%%

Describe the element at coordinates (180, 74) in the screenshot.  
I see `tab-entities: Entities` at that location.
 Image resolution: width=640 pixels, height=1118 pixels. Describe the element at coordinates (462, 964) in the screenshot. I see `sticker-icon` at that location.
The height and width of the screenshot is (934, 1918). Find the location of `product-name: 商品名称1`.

%%
%%

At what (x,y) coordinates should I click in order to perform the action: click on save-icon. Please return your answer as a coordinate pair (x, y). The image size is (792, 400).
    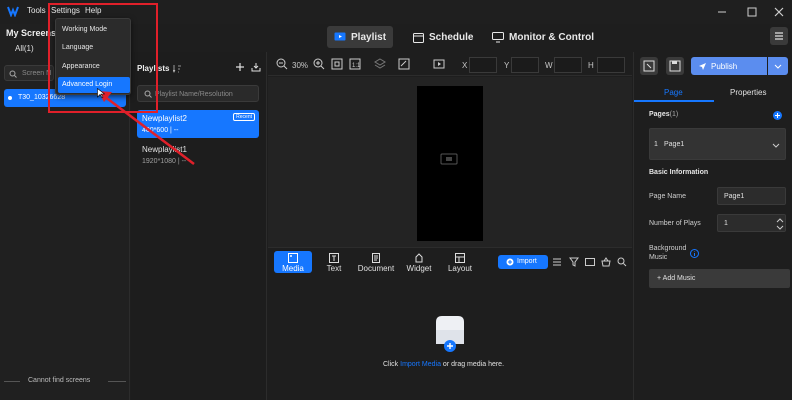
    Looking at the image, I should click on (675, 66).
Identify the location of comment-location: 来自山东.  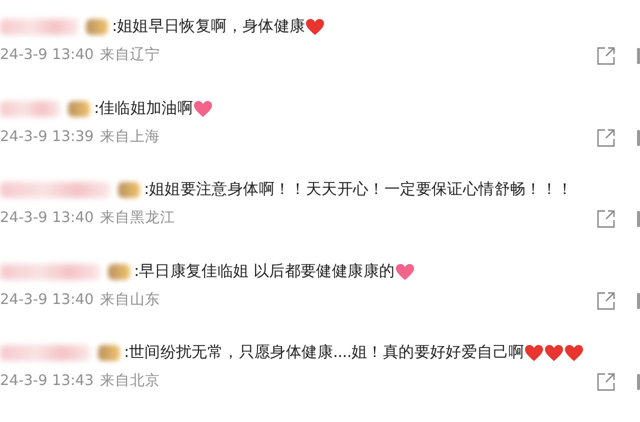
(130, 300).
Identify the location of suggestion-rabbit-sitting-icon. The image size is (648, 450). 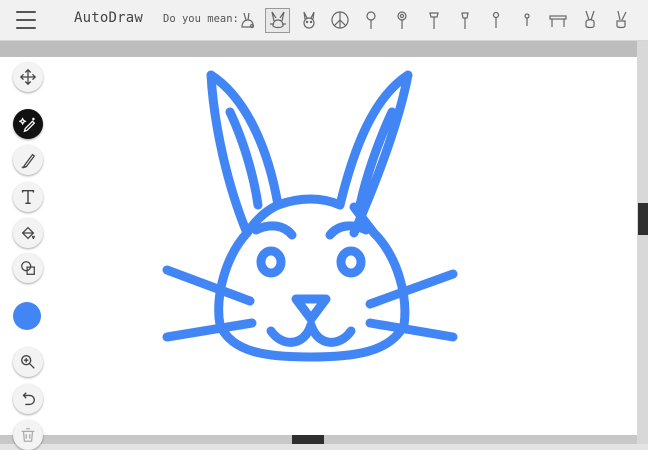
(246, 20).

%%

» What the task asks:
Copy out the records from the line with "Describe the element at coordinates (180, 74)" up to and including the line with "The height and", reproducing each line exactly.

» Response:
Describe the element at coordinates (180, 74) in the screenshot.  
I see `tab-entities: Entities` at that location.
 Image resolution: width=640 pixels, height=1118 pixels. Describe the element at coordinates (462, 964) in the screenshot. I see `sticker-icon` at that location.
The height and width of the screenshot is (934, 1918). Find the location of `product-name: 商品名称1`.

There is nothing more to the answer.